▶ Work to be completed
When transcribing the entries, keep each one exactly as it is.

▶ Records drawn from a dataset
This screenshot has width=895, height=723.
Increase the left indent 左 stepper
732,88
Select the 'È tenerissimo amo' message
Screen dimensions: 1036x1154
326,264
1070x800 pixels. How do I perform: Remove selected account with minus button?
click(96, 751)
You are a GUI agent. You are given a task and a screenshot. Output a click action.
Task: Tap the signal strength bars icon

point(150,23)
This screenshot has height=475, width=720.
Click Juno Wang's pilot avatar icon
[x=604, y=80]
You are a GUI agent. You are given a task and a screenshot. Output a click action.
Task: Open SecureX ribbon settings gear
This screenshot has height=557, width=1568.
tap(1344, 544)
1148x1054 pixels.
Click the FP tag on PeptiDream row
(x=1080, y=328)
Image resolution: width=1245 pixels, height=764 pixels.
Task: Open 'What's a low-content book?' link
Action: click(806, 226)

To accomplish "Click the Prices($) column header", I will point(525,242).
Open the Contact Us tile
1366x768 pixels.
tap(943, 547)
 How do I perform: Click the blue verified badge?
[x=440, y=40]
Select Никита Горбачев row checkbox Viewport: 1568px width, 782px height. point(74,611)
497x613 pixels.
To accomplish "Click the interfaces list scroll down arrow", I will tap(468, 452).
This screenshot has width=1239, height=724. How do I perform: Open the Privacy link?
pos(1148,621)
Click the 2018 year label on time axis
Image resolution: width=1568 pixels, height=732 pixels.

▶ Finished task
This screenshot has width=895, height=723.
Increase the left indent 左 stepper
732,88
Select the 'È tenerissimo amo' message
Screen dimensions: 1036x1154
326,264
1070x800 pixels. How do I perform: Remove selected account with minus button?
click(96, 751)
You are a GUI agent. You are given a task and a screenshot. Output a click action.
Task: Tap the signal strength bars icon

point(150,23)
This screenshot has height=475, width=720.
Click Juno Wang's pilot avatar icon
[x=604, y=80]
You are a GUI agent. You are given a task and a screenshot. Output a click action.
Task: Open SecureX ribbon settings gear
This screenshot has height=557, width=1568.
tap(1344, 544)
1148x1054 pixels.
Click the FP tag on PeptiDream row
(x=1080, y=328)
Image resolution: width=1245 pixels, height=764 pixels.
Task: Open 'What's a low-content book?' link
Action: click(806, 226)

To accomplish "Click the Prices($) column header", I will point(525,242).
Open the Contact Us tile
1366x768 pixels.
tap(943, 547)
 How do I perform: Click the blue verified badge?
[x=440, y=40]
Select Никита Горбачев row checkbox Viewport: 1568px width, 782px height. point(74,611)
497x613 pixels.
To accomplish "Click the interfaces list scroll down arrow", I will tap(468, 452).
This screenshot has width=1239, height=724. How do I perform: Open the Privacy link?
pos(1148,621)
Click the 2018 year label on time axis
Image resolution: width=1568 pixels, height=732 pixels.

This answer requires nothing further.